End quote.  The miserable Warren will now resume his diatribe.

The good, the true, the beautiful.  Each opens the gates into each of the others, and into the heart of the mystery of the Triune God.  Not one of these is expendable.  And the Truth is indivisible.

Our English word “truth,” from its northern etymology, denotes steadfastness and fidelity, the genuine and consistent.

Our English word “truth,” from its northern etymology, denotes steadfastness and fidelity, the genuine and consistent.  It reaches beyond this to connote the apt, the fitting — in parallel with the old Greek aletheia (misappropriated by Heidegger in a gnostic way), which meant “the evident” — the being and becoming evident, connoting its presentation.

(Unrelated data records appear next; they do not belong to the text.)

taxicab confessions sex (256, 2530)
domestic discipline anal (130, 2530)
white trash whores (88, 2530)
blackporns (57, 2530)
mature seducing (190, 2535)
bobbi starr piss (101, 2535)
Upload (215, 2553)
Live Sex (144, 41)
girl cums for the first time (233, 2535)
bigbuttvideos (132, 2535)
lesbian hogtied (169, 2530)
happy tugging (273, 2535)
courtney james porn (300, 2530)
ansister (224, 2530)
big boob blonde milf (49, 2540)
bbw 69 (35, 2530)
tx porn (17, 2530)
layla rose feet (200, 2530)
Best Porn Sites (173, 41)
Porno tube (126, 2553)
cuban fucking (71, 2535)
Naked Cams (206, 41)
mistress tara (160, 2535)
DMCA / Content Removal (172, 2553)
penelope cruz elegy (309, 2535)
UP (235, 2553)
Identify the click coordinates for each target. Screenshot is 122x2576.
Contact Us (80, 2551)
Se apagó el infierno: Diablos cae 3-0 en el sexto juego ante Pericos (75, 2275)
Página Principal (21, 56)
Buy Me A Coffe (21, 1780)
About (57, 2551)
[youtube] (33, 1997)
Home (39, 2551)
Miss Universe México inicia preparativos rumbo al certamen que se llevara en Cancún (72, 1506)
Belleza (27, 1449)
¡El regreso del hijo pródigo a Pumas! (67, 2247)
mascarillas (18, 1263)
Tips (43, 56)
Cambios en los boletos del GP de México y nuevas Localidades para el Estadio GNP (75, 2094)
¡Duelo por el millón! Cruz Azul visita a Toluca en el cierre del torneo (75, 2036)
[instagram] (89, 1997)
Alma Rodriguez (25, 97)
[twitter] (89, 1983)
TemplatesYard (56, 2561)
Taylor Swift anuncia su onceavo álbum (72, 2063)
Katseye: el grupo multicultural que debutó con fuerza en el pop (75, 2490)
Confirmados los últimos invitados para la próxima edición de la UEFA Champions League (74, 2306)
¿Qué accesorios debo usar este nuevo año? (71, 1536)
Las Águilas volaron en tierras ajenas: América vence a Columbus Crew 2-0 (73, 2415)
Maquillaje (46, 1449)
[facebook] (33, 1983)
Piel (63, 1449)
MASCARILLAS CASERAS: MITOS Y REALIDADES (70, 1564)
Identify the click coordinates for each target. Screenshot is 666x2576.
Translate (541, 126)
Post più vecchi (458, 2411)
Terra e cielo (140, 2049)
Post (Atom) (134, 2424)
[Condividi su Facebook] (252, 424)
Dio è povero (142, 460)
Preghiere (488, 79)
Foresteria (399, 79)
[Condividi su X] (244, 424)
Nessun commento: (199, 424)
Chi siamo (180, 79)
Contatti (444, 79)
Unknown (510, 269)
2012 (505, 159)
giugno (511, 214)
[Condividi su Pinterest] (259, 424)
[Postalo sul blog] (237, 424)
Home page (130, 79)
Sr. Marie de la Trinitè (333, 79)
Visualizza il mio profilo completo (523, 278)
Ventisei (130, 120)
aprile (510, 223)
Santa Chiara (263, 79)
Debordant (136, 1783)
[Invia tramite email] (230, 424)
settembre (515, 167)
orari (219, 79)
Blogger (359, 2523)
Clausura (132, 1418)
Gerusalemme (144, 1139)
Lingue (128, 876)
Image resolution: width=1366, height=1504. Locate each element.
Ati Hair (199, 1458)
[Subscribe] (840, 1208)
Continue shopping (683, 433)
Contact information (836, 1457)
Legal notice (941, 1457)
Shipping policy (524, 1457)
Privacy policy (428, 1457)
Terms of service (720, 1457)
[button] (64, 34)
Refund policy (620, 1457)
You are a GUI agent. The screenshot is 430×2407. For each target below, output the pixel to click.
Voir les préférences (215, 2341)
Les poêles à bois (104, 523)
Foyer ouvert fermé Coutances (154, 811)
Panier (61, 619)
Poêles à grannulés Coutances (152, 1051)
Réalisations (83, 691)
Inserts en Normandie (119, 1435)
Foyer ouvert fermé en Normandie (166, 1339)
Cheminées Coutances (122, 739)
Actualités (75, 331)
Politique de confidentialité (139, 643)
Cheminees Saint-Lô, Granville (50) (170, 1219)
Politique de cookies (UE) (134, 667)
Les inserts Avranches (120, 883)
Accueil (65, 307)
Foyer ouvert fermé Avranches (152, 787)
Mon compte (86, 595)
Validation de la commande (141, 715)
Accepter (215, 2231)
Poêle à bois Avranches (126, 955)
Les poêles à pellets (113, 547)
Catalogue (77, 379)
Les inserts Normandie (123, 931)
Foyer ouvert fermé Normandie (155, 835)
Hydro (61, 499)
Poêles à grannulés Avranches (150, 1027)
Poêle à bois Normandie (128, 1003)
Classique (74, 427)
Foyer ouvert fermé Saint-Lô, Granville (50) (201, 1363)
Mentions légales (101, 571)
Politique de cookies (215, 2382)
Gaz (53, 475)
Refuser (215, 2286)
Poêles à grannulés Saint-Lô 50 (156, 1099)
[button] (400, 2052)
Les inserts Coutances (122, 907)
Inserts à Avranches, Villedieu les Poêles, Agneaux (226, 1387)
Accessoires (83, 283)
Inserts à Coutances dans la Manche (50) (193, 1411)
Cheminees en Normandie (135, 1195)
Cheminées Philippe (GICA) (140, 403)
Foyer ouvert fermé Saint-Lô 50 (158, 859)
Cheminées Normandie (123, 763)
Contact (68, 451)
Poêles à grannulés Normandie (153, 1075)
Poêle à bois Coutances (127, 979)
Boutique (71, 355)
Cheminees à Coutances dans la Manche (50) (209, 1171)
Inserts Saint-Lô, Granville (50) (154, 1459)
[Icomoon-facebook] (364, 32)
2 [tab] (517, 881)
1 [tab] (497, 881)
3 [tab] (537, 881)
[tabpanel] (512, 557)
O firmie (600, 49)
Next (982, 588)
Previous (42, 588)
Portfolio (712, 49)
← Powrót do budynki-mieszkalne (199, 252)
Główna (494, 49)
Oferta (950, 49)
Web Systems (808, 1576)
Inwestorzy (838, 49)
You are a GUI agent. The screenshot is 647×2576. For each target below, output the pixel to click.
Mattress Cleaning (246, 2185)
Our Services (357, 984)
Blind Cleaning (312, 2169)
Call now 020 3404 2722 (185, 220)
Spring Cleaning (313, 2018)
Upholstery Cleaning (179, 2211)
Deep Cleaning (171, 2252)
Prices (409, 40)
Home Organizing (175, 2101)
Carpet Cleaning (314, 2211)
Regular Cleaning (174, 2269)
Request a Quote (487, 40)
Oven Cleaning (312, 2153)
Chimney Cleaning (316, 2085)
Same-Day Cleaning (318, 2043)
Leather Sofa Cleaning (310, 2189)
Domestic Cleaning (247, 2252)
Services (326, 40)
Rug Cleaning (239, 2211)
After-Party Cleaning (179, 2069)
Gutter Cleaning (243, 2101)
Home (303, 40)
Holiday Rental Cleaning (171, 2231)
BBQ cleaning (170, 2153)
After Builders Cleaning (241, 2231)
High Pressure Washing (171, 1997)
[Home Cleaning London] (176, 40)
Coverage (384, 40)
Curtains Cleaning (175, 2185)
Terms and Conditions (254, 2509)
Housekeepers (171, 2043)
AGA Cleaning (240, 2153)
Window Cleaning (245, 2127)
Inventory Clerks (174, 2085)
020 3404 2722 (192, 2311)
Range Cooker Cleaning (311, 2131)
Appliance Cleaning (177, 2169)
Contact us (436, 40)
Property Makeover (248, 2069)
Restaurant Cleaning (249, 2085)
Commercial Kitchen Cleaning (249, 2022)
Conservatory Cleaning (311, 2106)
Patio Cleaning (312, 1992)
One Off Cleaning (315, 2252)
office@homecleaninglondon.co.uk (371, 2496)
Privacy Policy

In our Christian universe, truth is manifested in the sublimity of holiness, so that in moments the word stands not for truth alone, in the narrowest “factual” sense, but for the convergence of the transcendentals: for goodness, truth, and beauty, all three.  It is suddenly embodied for this world, in the very person of Our Lord.

Those who seek the truth may find it.  The Christians of the ancient world announced that they had actually found the answer to the questions of the philosophers: the truth itself.  They did not merely claim to have made a little academic progress.  Conversely, they were very plain: that if this truth is not true, it must necessarily be a lie.  “And if Christ is not risen again, then is our preaching vain, and your faith is also vain.”

This declaration is of course in Saint Paul’s first “encyclical” to the Corinthians (15:14); the same in which he was laying down the law on faith and morals and ecclesiastical discipline to a people who might strike us today as peculiarly “modern”; who were themselves rather inclined to substitute “dialogue” for mission.  The proper purpose of “dialogue” is to lead us from error into truth; it is not to compromise on what that truth might be.  And from the moment in which, through grace — and in “the peace which passeth all understanding,” that eureka of the deepest joy, deeper than mere “feeling” — we find ourselves in possession of the truth, our task is not “to deal,” but to proclaim it.

Yet — plagiarizing again — Pope Benedict writes that some religions, the “tribal” ones especially, are “waiting for the encounter with Jesus Christ.”  And when they have found Him they have, in their turn, not only something to take, but something to give: “Christ is waiting for their history, their wisdom, their way of seeing things.”  The Christian Church herself, “grown tired in its historical heartlands,” is waiting to be re-animated by them.  (God bless Africa!  God bless Africa!)

“We proclaim Jesus Christ not to procure as many members as possible for our community, and still less in order to gain power.  We speak of Him because we feel the duty to transmit that joy which has been given to us.”

In the Eucharist — in the Adoration to which all men are called, including every kind of sinner — in the presence of the Truth — let us reclaim that unutterable Joy.  For as the first apostles first proclaimed: We have found the Messiah!